Nevada casinos' contributions to fight measure that would allow continued operation of American Indian gambling sites bring campaign funds to nearly $60 million. Tribes, however, have outspent opponents by about 2 to 1.

October 06, 1998|TOM GORMAN | TIMES STAFF WRITER

Campaign contributions on the hotly contested Proposition 5, the Indian gaming initiative, have reached nearly $60 million with the infusion of Nevada casino money to combat massive spending by American Indian tribes, according to finance disclosures filed Monday with the secretary of state's office.

The reports show that Proposition 5 is narrowing in on California's all-time election spending record--$84 million--spent on several insurance reform measures on the 1988 ballot.

Monday's figures show that Indian tribes have outspent their Nevada opponents by about a 2-1 margin--but with the opposition to Proposition 5 furiously seeking to catch up through major donations from three large Las Vegas gambling interests.

During the most recent reporting period--from July 1 through Sept. 30--opponents to Proposition 5 raised about $14.5 million, while tribes favoring the casino measure raised about $16.4 million.

For the entire campaign, Indian tribes pushing for Proposition 5 have raised about $42.7 million and spent $36 million, through Wednesday. About $8 million of that was spent last spring, when the tribes qualified the measure for the Nov. 3 ballot with an unprecedented petition gathering campaign that included extensive television commercials and direct mail.

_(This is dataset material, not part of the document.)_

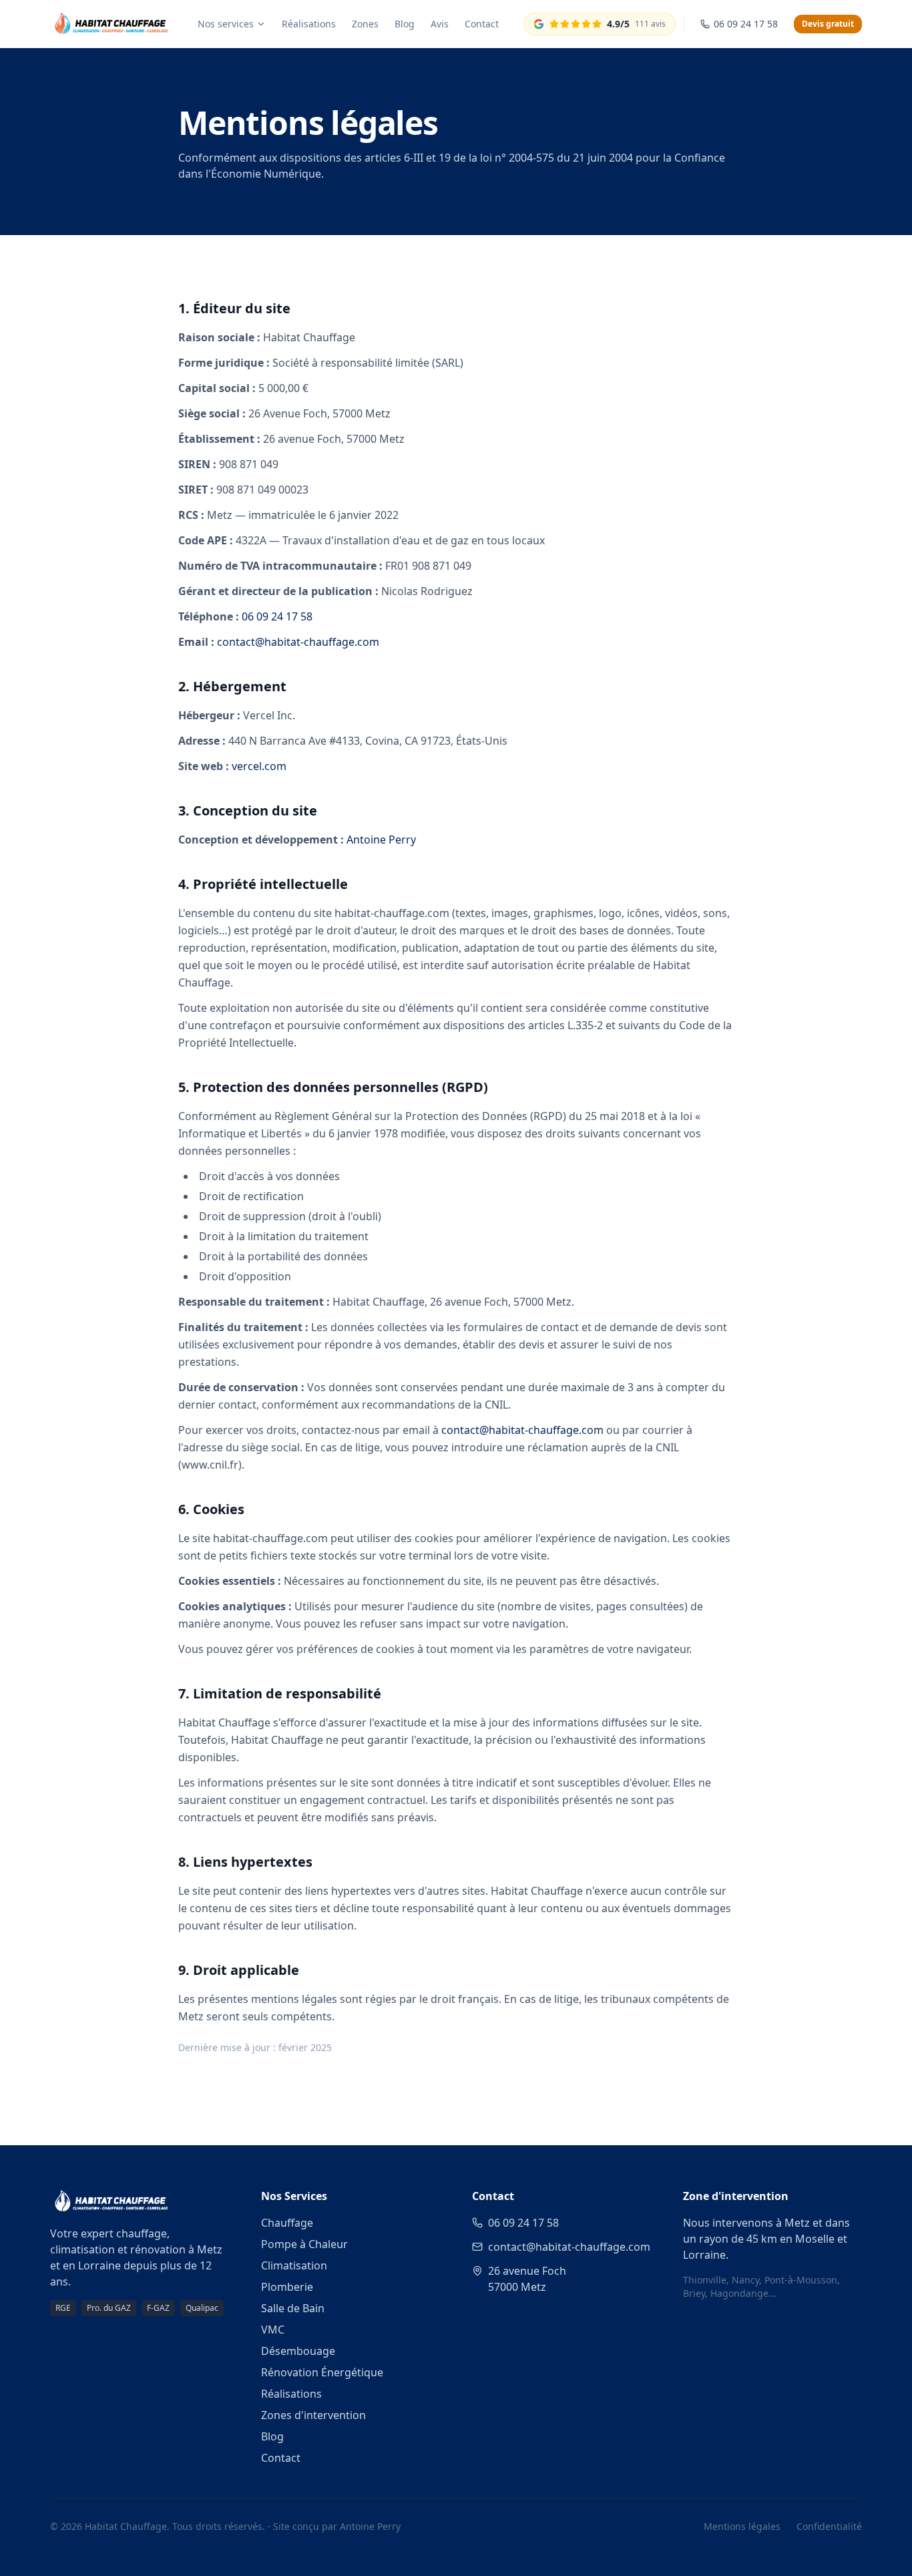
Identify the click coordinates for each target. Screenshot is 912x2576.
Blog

The Yes on 5 side had about $6.7 million in unspent reserves as of Wednesday. In contrast, opponents to Proposition 5 have raised a total of $15.5 million to date--most from Nevada-connected businesses--and have spent $17.1 million, putting them more than $1 million in the red at the end of the reporting period. All but about $1 million of the contributions was raised since July 1.

The largest contributors to the No on 5 campaign during the most recent reporting period were the Hilton Hotels Corp., Circus Circus Enterprises Inc. and Mirage Resorts Inc. Each contributed about $4.3 million to defeat the initiative, which would provide for the continuation of existing Indian casino operations in the state.

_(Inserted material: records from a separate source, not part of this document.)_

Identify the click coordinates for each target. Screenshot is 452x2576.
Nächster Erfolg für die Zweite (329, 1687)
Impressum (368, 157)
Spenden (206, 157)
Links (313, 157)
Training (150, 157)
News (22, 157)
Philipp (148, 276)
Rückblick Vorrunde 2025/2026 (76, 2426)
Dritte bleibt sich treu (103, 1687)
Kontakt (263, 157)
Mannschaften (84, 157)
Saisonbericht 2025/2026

The largest donors in support of Proposition 5 are the San Manuel (about $21 million in total), Morongo ($9.5 million), Viejas ($5.1 million), Pechanga ($3.4 million) and Agua Caliente (about $1 million) tribes.

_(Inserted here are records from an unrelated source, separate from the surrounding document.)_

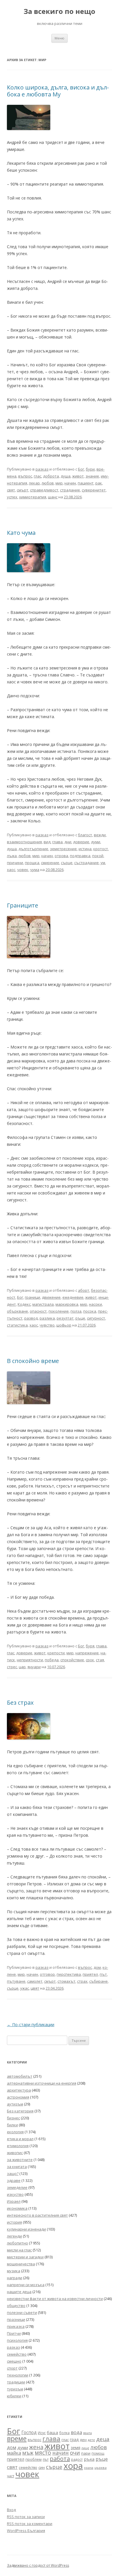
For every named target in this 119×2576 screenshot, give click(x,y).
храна (88, 2468)
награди (14, 2277)
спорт (12, 2368)
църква (100, 2467)
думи (95, 841)
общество (16, 2305)
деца (102, 2439)
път (103, 1974)
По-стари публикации (30, 2024)
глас (37, 476)
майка (14, 2453)
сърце (66, 862)
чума (34, 869)
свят (11, 490)
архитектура (19, 2090)
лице (85, 2448)
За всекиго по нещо (59, 11)
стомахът (66, 1981)
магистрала (43, 1304)
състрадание (86, 862)
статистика (17, 1325)
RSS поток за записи (26, 2516)
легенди (14, 2236)
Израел (14, 2201)
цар (22, 1666)
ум (103, 862)
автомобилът (19, 2076)
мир (59, 483)
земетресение (63, 848)
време (17, 2438)
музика (13, 2270)
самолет (34, 1981)
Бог (81, 469)
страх (82, 1981)
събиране (98, 1981)
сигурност (96, 1318)
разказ (42, 469)
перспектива (69, 1974)
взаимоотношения (24, 841)
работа (60, 2458)
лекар (34, 483)
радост (77, 2459)
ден (83, 2439)
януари (34, 1666)
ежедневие (72, 1297)
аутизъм (15, 2104)
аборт (83, 1290)
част (10, 2475)
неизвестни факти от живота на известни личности (55, 2298)
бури (90, 469)
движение (51, 1297)
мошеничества (21, 2263)
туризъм (15, 2389)
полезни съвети (22, 2312)
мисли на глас (19, 2250)
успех (12, 497)
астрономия (18, 2097)
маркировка (66, 1304)
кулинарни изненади (26, 2229)
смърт (22, 490)
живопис (15, 2152)
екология (15, 2131)
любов (48, 483)
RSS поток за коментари (29, 2523)
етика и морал (20, 2138)
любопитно (17, 2243)
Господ (29, 2432)
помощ (98, 2453)
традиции (16, 2382)
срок (90, 1659)
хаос (11, 869)
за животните (20, 2159)
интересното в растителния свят (37, 2215)
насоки (95, 1304)
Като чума (21, 533)
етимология (18, 2145)
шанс (52, 497)
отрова (61, 855)
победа (52, 1659)
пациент (86, 483)
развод (31, 1318)
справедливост (44, 490)
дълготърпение (33, 848)
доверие (81, 841)
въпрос (25, 476)
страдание (70, 490)
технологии (17, 2375)
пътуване (16, 1981)
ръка (89, 2459)
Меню (59, 38)
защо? (12, 2173)
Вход (11, 2509)
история (14, 2222)
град (74, 2439)
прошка (32, 862)
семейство (17, 2354)
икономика (17, 2208)
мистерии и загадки (25, 2257)
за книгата (17, 2166)
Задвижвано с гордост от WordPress (38, 2565)
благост (85, 834)
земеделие (17, 2187)
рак (98, 483)
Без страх (20, 1702)
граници (32, 1297)
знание (92, 476)
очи (75, 2452)
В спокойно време (33, 1361)
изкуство (15, 2194)
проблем (33, 2459)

Steven Glazer, spokesman for the Yes on 5 campaign, defended the level of spending by casino-operating tribes doing battle against Las Vegas money.

"The Nevada casinos are spending millions to protect their billion-dollar profits while the Indians are defending their very own economic survival that has given them jobs, reduced welfare and provided self-reliance," Glazer said. "The Indians will have to give everything they have, and more, if they hope to defend their rights to dignity, self-reliance and economic opportunity."

Answered Gina Stassi, spokeswoman for the No on 5 campaign: "The facts are these: The other side has more than doubled what we have spent.

"Let's face it," she said. "It's gambling money against gambling money. It's time to start focusing on the real issue: What is in the initiative, which is flawed and bad for California?"

She said that although the opposition campaign is financed almost totally by Nevada interests, "you have to look at our coalition list, which is very broad and diverse. These are people who are vehemently opposed to Proposition 5, but don't have the financial resources to fight it."

The anti-5 coalition includes many elected officials, law enforcement authorities, businesses and unions.

Political observers have long expected the battle over Proposition 5 to set a record for spending on any political campaign in California history. Most of the money to date has been spent on television commercials that have blanketed the state's airwaves.